Romano n. 840? - m. 900
Pontificato 898 - 900
Nome: Giovanni
Indisse un concilio per riabilitare la memoria di Formoso. Scomunicò ed esiliò i cardinali Sergio, Benedetto, Martino, Leone, Giovanni e Pasquale, rei di aver intentato quel processo sacrilego.
Malgrado fosse stato eletto dal partito filo-imperiale, cercò una conciliazione con i duchi di Spoleto ben sapendo che in caso di pericolo non avrebbe potuto contare su Arnolfo ormai inabile.
Perciò riconobbe invalida la consacrazione imperiale di Arnolfo perché carpita a papa Formoso e consacrò Lamberto duca di Spoleto che da parte sua promise la restituzione delle terre sottratte allo Stato pontificio.
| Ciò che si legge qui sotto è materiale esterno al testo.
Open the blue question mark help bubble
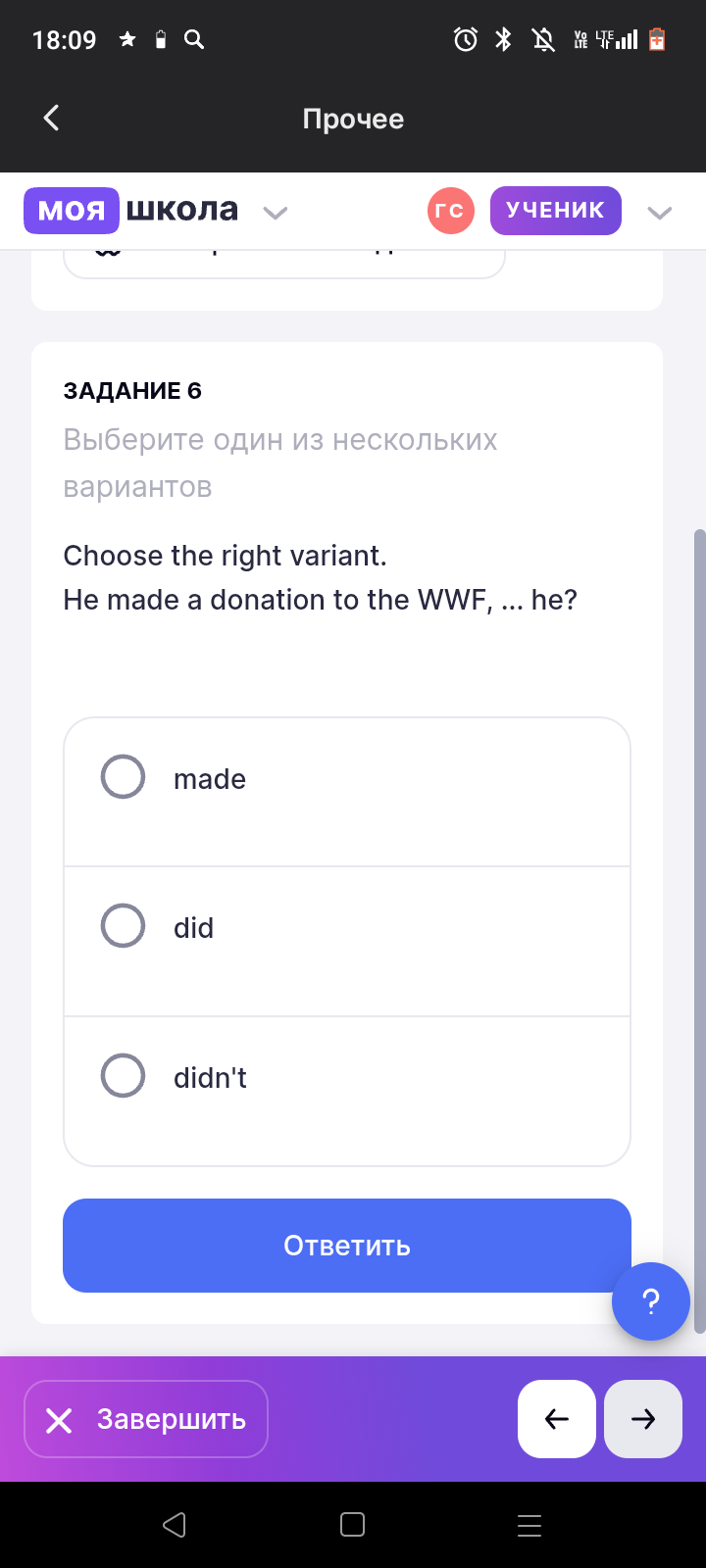[650, 1301]

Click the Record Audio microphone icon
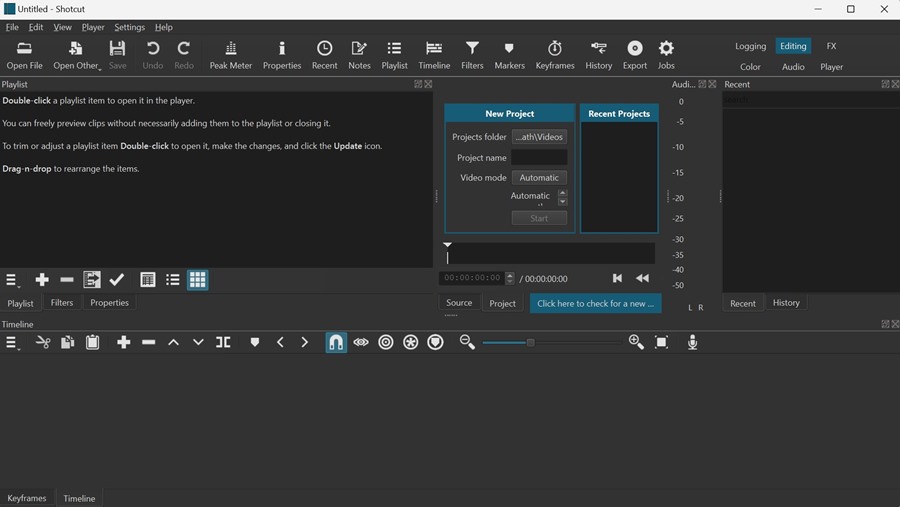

Tutto sembrava andare per il meglio, quando Lamberto morì in una banale caduta da cavallo e si rifece avanti Berengario.
Il marchese del Friuli riuscì ad ottenere l'alleanza di quasi tutti i grandi feudatari italiani e proprio quando sembrava che la corona fosse a portata di mano intervenne un fatto inatteso: l'invasione degli Ungari.
L'esercito di Berengario fu annientato e con questa sconfitta tramontarono anche le sue le speranze regali.
Intanto era spuntato un nuovo pretendente: Ludovico di Provenza che come nipote di Ludovico II vantava diritti sulla corona italiana.
Giovanni IX non poté vedere l'epilogo della vicenda in quanto morì nel 900 e fu sepolto in san Pietro.